Irving J. Shulman, 96, the retailer who founded the chain of Daffy’s stores, died March 25, 2011. He came to the United States from Krolevets, Russia, at the age of six, grew up in Rahway, and lived in Manhattan at the time of his death.
Mr. Shulman began his retail chain with a single store and built a business that today has 17 stores in three states, a warehouse in Secaucus, and a buying office in Florence, Italy. Now in its 50th year in business, Daffy’s will open stores in Times Square and the Bronx later this year.
When he was a young boy, he sold clothes door to door after school in Rahway. During World War II, he went off to Europe to serve in the U.S. Army, but returned home to New Jersey and began a weekend auction business, selling everything from clothing to hardware.

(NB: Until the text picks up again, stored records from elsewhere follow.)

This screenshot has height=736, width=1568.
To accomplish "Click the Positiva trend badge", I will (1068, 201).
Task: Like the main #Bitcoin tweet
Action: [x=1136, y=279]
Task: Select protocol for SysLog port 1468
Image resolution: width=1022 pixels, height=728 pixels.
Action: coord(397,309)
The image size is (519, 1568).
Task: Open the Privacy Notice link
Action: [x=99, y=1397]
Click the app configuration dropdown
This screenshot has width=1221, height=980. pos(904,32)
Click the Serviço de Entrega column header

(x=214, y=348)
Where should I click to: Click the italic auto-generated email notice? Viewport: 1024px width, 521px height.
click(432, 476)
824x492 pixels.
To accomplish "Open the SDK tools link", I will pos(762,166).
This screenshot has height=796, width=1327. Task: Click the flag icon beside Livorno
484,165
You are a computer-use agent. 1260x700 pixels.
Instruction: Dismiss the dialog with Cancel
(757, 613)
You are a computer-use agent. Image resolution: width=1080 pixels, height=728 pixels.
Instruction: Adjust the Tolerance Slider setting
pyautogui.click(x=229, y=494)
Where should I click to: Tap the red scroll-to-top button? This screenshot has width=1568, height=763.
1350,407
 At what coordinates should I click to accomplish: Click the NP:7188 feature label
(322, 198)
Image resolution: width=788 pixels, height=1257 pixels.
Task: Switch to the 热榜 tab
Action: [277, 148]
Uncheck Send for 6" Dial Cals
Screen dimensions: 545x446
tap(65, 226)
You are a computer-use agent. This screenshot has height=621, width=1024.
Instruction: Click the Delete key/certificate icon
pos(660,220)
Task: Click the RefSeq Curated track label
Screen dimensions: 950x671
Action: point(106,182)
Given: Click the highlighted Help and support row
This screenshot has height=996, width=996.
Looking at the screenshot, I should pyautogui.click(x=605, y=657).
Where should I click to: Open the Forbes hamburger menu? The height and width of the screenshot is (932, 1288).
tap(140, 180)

In 1946 he and his brother opened a store in Hoboken, Mickey Finn’s, named for the “knock-out” bargains the brothers offered. When Daffy Dan’s Bargain Town first opened in Elizabeth in April 1961, he would spend the first half of the week scouring the lofts of New York’s garment district for close-outs, irregular clothing, and goods from bankrupt manufacturers; haul the merchandise back to Elizabeth; price and ticket it; and sell it on Thursday, Friday, and Saturday.
“He was basically a one-man show,” said Marcia Wilson, his daughter. “On weekends and during school vacations he would bring my brothers and me to work, sharing his love of the business.”
He was famed for his wacky promotional stunts that brought shoppers into his stores in droves. He sold silver dollars for 88 cents, once posed a moving mannequin on the roof of the store that appeared posed to jump, and parked a leased Rolls Royce outside the store to advertise his logo: “Shopping Bargains for Millionaires.”
As the company shortened its name to Daffy’s and began to expand in the 1980s, he took an active role as chairman and CEO. Under his direction, Daffy’s was one of the first retailers to open in the Flatiron District of Manhattan. He continued to work until December 2010, when he became ill.
He was active in retailing groups and Jewish philanthropy. In 2000, he received the Ellis Island Medal of Honor from the National Ethnic Coalition of Organizations to honor the contributions made by immigrants.
Predeceased by his wife of 58 years, Shirley Weinstock, in 2000, he is survived by his daughter, Marcia Wilson of New York; two sons, Robert J. of Houston and Michael C. of Austin, Texas; eight grandchildren; and two great-grandchildren.
Services were held March 27 with arrangements by Riverside Memorial Chapel, New York City.